- _Problem requirements_:
Locate the string "will" in the records below. Copy every line where it occurs.
═════ Records for the task ═════
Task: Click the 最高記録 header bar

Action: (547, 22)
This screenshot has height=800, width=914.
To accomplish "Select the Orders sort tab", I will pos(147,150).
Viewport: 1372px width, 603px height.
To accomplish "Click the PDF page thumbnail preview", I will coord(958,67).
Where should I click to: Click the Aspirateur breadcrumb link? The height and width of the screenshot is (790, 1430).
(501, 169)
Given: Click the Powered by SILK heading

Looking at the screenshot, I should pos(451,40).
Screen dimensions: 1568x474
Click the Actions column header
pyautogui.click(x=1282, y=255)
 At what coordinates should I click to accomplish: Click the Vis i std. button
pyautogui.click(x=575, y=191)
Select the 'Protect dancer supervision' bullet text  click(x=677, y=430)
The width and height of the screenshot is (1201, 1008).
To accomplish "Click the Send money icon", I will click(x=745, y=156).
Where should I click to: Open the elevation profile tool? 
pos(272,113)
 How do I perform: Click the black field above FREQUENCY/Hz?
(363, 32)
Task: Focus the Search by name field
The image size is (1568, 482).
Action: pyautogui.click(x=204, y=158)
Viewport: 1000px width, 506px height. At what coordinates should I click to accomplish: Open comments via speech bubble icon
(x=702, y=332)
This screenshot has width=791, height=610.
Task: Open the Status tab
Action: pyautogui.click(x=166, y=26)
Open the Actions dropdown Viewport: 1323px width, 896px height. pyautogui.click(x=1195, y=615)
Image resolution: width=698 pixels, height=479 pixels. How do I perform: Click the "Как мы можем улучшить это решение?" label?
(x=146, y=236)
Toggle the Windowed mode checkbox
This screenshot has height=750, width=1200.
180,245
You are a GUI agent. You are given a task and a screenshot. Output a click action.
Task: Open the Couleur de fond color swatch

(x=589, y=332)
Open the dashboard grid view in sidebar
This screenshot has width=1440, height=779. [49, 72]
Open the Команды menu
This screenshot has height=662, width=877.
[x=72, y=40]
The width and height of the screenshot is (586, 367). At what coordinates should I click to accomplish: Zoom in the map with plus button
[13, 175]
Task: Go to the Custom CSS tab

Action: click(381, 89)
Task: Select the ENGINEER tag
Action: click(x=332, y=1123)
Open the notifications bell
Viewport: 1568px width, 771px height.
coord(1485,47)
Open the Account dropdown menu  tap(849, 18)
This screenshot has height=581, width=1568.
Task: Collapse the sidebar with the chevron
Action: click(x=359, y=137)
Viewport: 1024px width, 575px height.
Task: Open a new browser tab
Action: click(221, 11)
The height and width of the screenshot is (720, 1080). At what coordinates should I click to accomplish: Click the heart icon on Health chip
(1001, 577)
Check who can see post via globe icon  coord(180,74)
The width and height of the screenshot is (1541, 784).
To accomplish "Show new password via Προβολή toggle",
═════
- _Answer box_:
To accomplish "Select the Orders sort tab", I will pos(147,150).
To accomplish "Click the PDF page thumbnail preview", I will coord(958,67).
To accomplish "Click the Send money icon", I will click(x=745, y=156).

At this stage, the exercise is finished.